Presented in [SIGCOMM 2018](https://doi.org/10.1145/3230543.3230557).

Authors: Radhika Mittal (*UC Berkeley*), Alexander Shpiner (*Mellanox*), Aurojit Panda (*NYU*), Eitan Zahavi (*Mellanox*), Arvind Krishnamurthy (*UW*), Sylvia Ratnasamy, Scott Shenker (*UC Berkeley*).

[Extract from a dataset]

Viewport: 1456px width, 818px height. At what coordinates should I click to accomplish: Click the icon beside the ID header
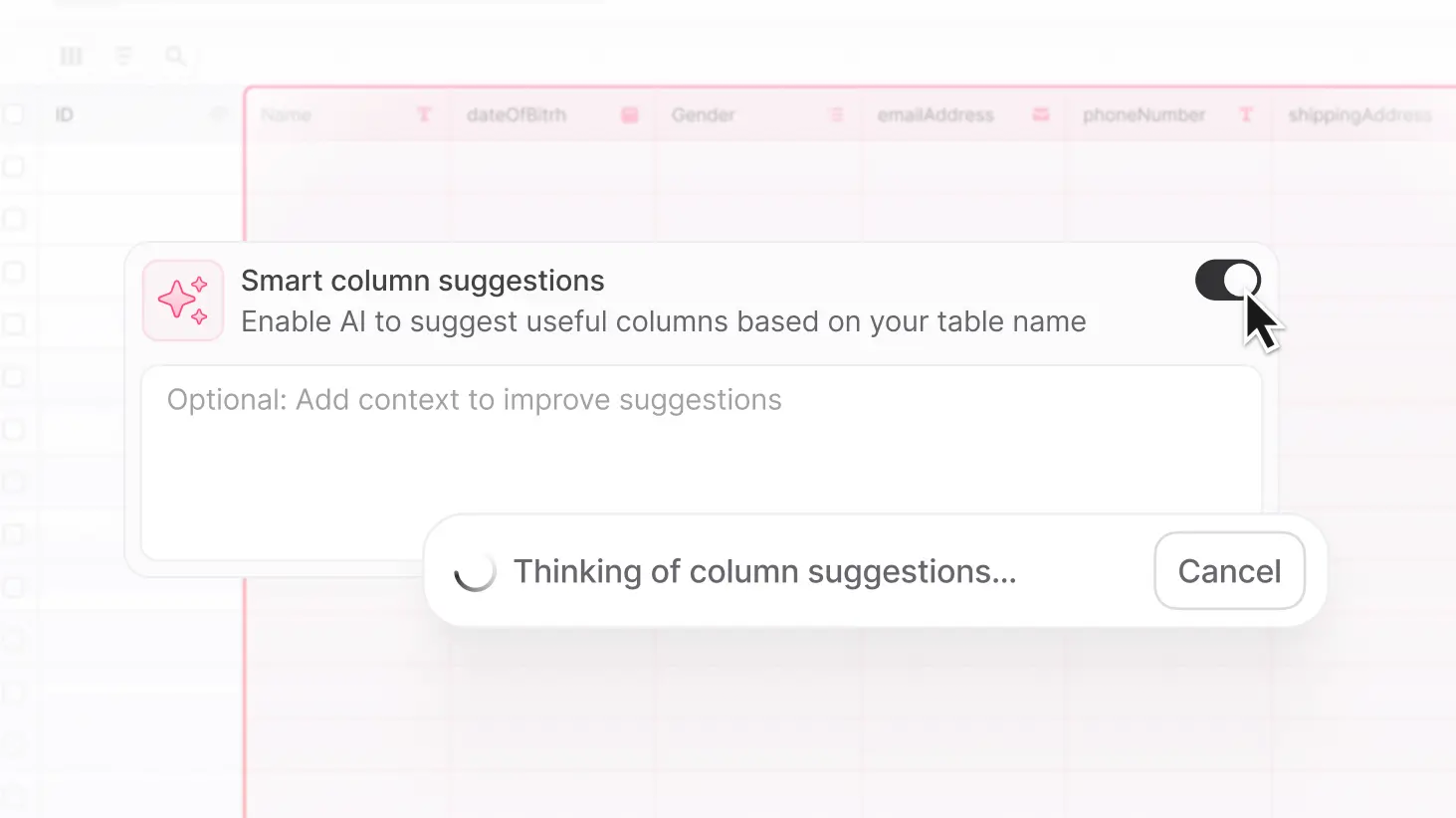(x=219, y=114)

## Understanding the paper

* This paper proposes an **improved RoCE NIC (IRN)** design that *makes a few simple changes to the RoCE NIC* for *better handling of packets*.
  * It shows that PFC is not *fundamentally required* to support RoCE.
  * It shows that *IRN (without PFC)* outperforms *RoCE (with PFC)* by 6-83% for typical network scenarios.

### Background

* Infiniband RDMA
  * Long used in the HPC community.
  * Using *credit-based flow control* to make the network *lossless*.
  * Not designed to efficiently recover from packet losses, because *packet drops are rare* in such clusters.
  * Mechanism
    * When the receiver receives an out-of-order packet, it simply *discards* it and *sends a negative acknowledgement (NACK)* to the sender.
    * When the sender sees a NACK, it *retransmits all packets* that were sent after the last acknowledged packet (i.e., it performs *a go-back-N retransmission*).
* RoCE enables the use of RDMA over Ethernet (also IP-routed networks).
  * Adopt *the same Infiniband transport design*.
  * Using PFC to make the network lossless.
* Priority Flow Control (PFC)
  * Ethernet’s flow control mechanism.
  * A switch *sends a pause (or X-OFF) frame* to the upstream entity (a switch or a NIC), when the queue exceeds a certain configured threshold.
  * When the queue drains below this threshold, *an X-ON frame is sent to resume transmission*.
  * Limitation: various performance issues; make network harder to understand and manage.
* iWARP vs RoCE
  * **iWARP** implement the entire TCP stack in hardware; need to translate TCP's byte stream semantics to RDMA segments.
  * **iWARP** is *significantly more complex and expensive* than **RoCE**, with *inferior performance*.

### Central Question

* Does RDMA require a lossless network (which includes PFC)?
  * The answer is no.

### Key Designs

* Improve the loss recovery mechanism.
  * *Selective retransmission* (inspired by TCP’s loss recovery).
* BDP-FC mechanism.
  * *Basic end-to-end packet level flow control*, which *bounds the number of in-flight packets* by the bandwidth-delay product (BDP) of the network (as suggested in pFabric).